◆ **Passage given**
---*---

What I feel is missed, is that for Muslims or at least those Muslims who feel very strongly about their religion, it is not a choice as to whether to follow sharia or not: they must follow it. If the service is offered, Muslims may feel compelled to use these services as part of their religious obligations. Surely, this is in fact taking away their freedom of testamentary disposition. These rules are sanctioned by the Quran – there is no freedom for Muslims to distribute their assets otherwise. The only part which is in any way similar to an “English” will is the “freely disposable third”. However, that can only be given to charities and not to other members of the family such as a daughter who may have been disinherited by the rules.

By promoting these services for Muslims in England and Wales, they are offering the prospect for Muslims to live according to a different set of rules than other people. From the Law Society’s point of view it’s simply a matter of choice, but for Muslims, it may not be a matter of choice; in fact the option to choose is being taken away from them, especially if one goes to a solicitor who then tells them their will may not be sharia compliant. I accept that people can discriminate in their wills anyway, but why promote it or bring it to people’s attention?

---*---

◆ **Tasks for this exercise**
a) Can you echo the passage on sharia-compliant wills word for word, starting with "What I feel" and going on through "by the rules."?
b) What comes next in the passage on sharia-compliant wills? Continue it from its last sentence.

◆ **Dataset records**
---*---

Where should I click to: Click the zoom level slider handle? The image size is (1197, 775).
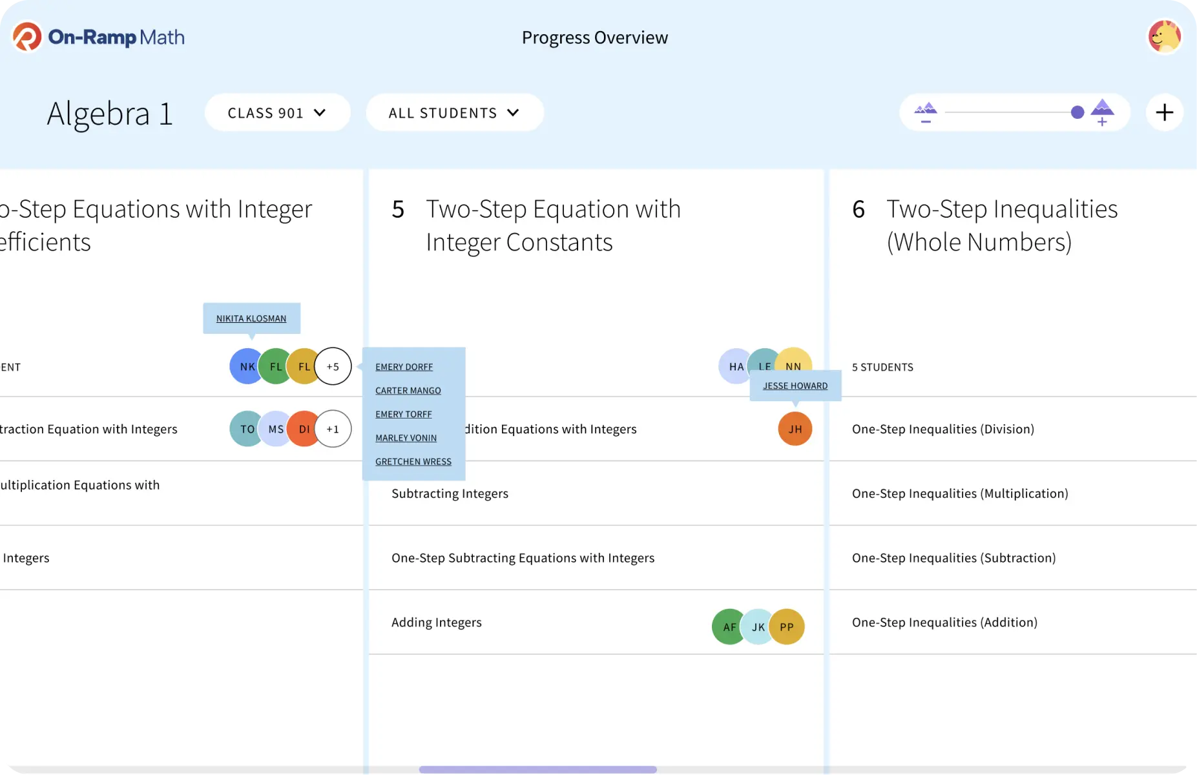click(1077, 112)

---*---

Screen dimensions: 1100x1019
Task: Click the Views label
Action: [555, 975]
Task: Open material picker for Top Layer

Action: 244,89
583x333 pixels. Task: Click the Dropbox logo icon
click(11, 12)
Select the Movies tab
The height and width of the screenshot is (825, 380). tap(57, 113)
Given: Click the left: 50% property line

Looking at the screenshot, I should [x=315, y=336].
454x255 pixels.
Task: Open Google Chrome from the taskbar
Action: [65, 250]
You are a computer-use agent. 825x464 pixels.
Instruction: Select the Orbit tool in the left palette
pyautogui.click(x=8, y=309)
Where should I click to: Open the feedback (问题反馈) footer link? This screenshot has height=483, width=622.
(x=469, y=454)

---*---

◆ **Answers for this exercise**
a)
What I feel is missed, is that for Muslims or at least those Muslims who feel very strongly about their religion, it is not a choice as to whether to follow sharia or not: they must follow it. If the service is offered, Muslims may feel compelled to use these services as part of their religious obligations. Surely, this is in fact taking away their freedom of testamentary disposition. These rules are sanctioned by the Quran – there is no freedom for Muslims to distribute their assets otherwise. The only part which is in any way similar to an “English” will is the “freely disposable third”. However, that can only be given to charities and not to other members of the family such as a daughter who may have been disinherited by the rules.

b)
The talk then ventured into even more worrying territory, such as how sharia law views marriage, divorce and child custody. It was made clear that Muslim women can request a divorce from their husband or the sharia council, but it wasn’t made clear that a man need not request anybody’s permission to divorce his wife. In keeping with the tone of the talk that little bit of fundamental discrimination and inequality was ironed over or studiously ignored. The talk focused on the kind of proofs a wife may need to obtain a divorce and also tackled the “straw man argument” that apparently everyone thinks Muslim men can divorce at will, as if that, rather than the fundamental inequality between men and women was a cause for concern. We were told that this was not the case and in fact the couple should wait a month before each pronunciation of divorce.

With mediation being encouraged by the family courts and becoming the way forward to resolve all marital disputes, it is inevitable that sharia councils and the Muslim Arbitration Tribunal will step in to offer these services in a sharia law setting. Firms approached by Muslim clients will be able to offer their services to represent them at these tribunals. This, I fear, will lead to the operation of a parallel system of law – used solely by Muslims, albeit nominally under the aegis of English law.

Finally, we were advised on the rights of divorcing couples in relation to children. It was pointed out very clearly that all things being normal – no abuse, mental illness, etc – the sharia law position is that children will go to the mother until the age of 7, and thereafter return to the father. It was said the family courts ought to take this into consideration. If someone went to a sharia council to mediate on this, that is the advice they would be given. No thought, it seems, is being given to the fundamental principle in English family law that the interests of the child are absolutely paramount.

Most worryingly the panel seemed completely unaware of the very relevant case of EM (Lebanon) (FC) (Appellant) (FC) –v Secretary of State for the Home Department (Respondent) 2008.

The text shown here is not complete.